= Beginning of Section =

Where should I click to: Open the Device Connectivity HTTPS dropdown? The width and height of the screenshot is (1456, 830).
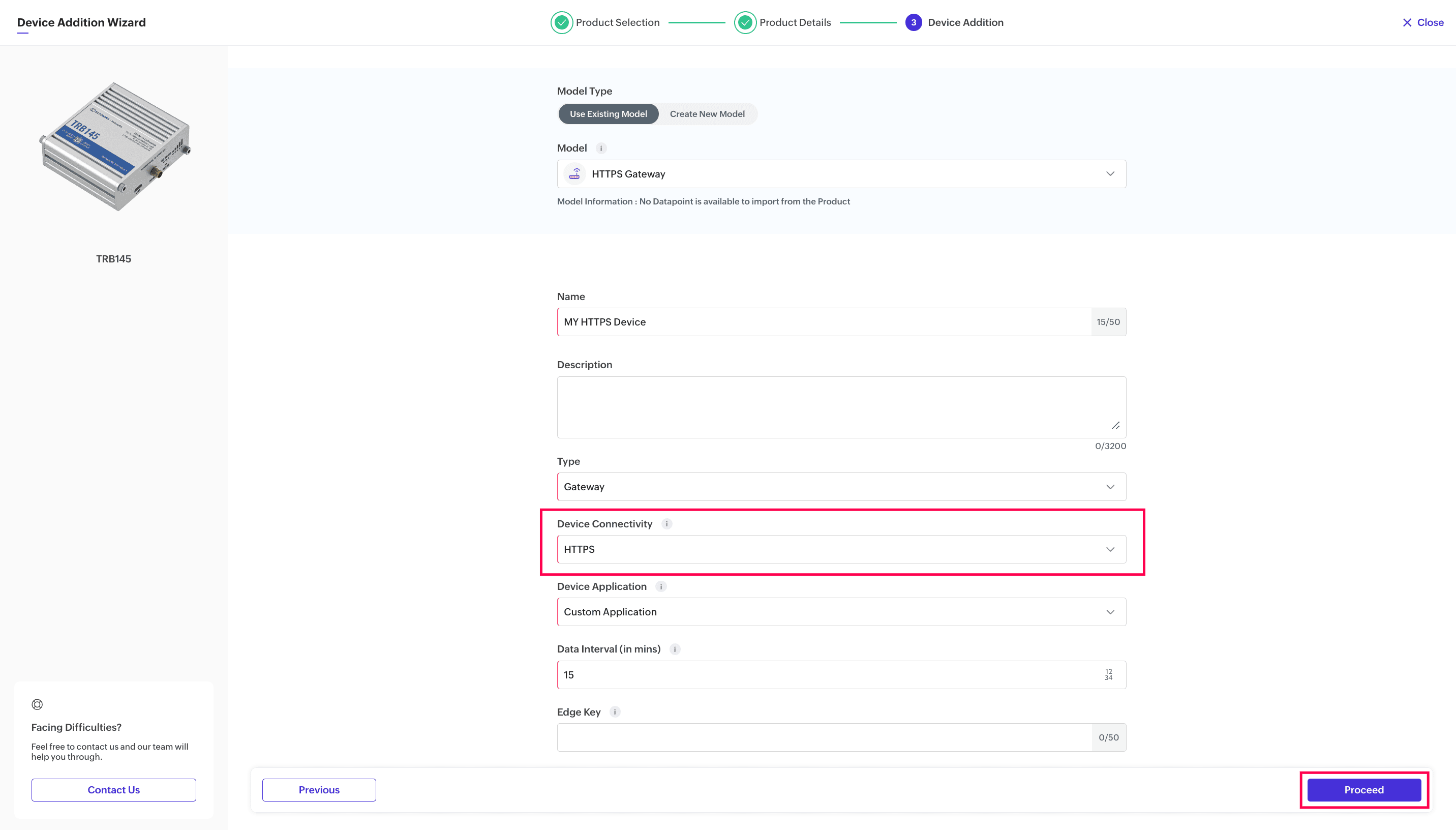coord(841,550)
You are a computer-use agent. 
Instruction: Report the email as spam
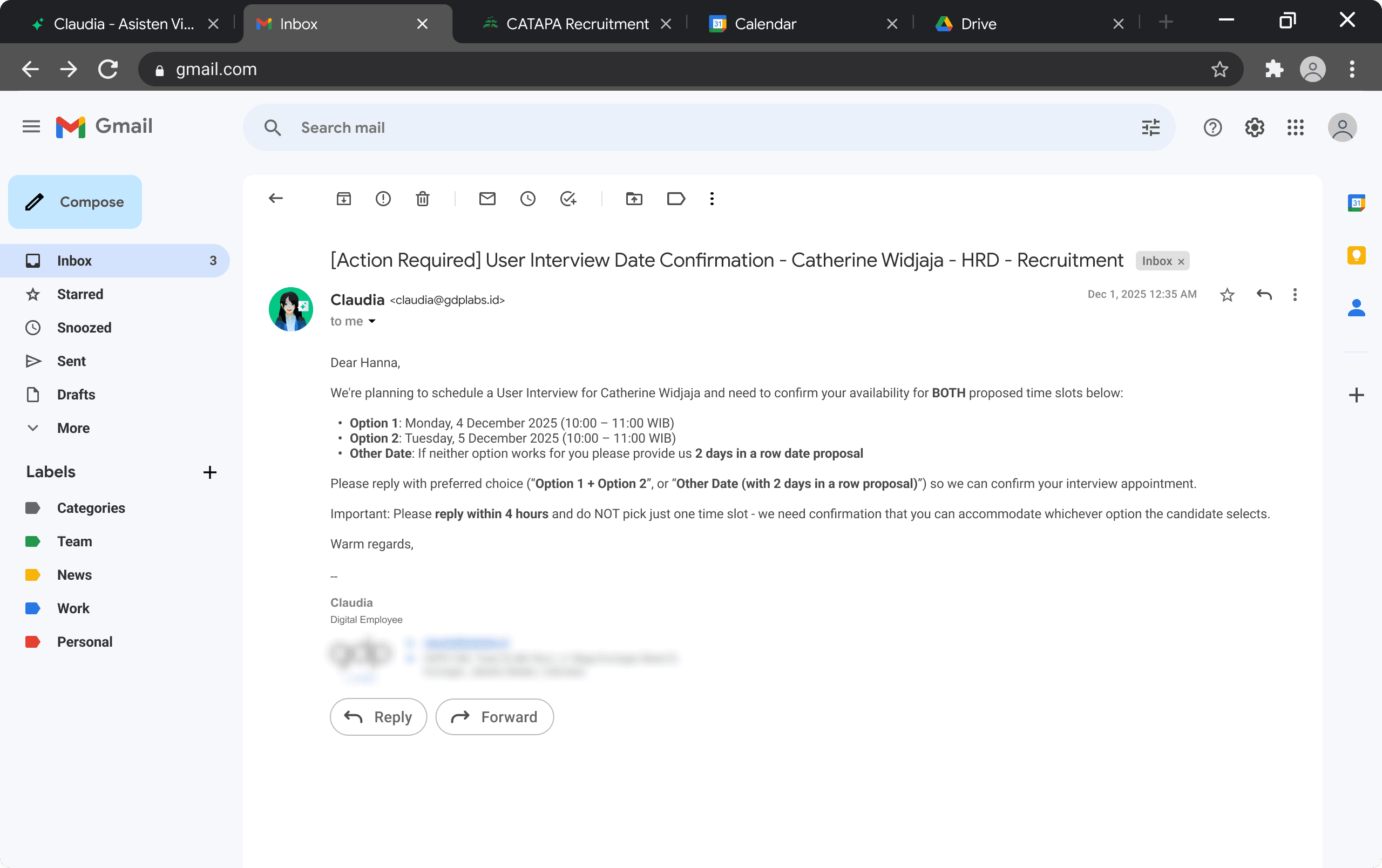[383, 199]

= End of Section =

▸ **Exercise brief**: Without the pictures, reproduce every record exactly as it appears above.

▸ **Exercise solution**:
Where should I click to: Open the Device Connectivity HTTPS dropdown? The width and height of the screenshot is (1456, 830).
coord(841,550)
You are a computer-use agent. 
Instruction: Report the email as spam
[383, 199]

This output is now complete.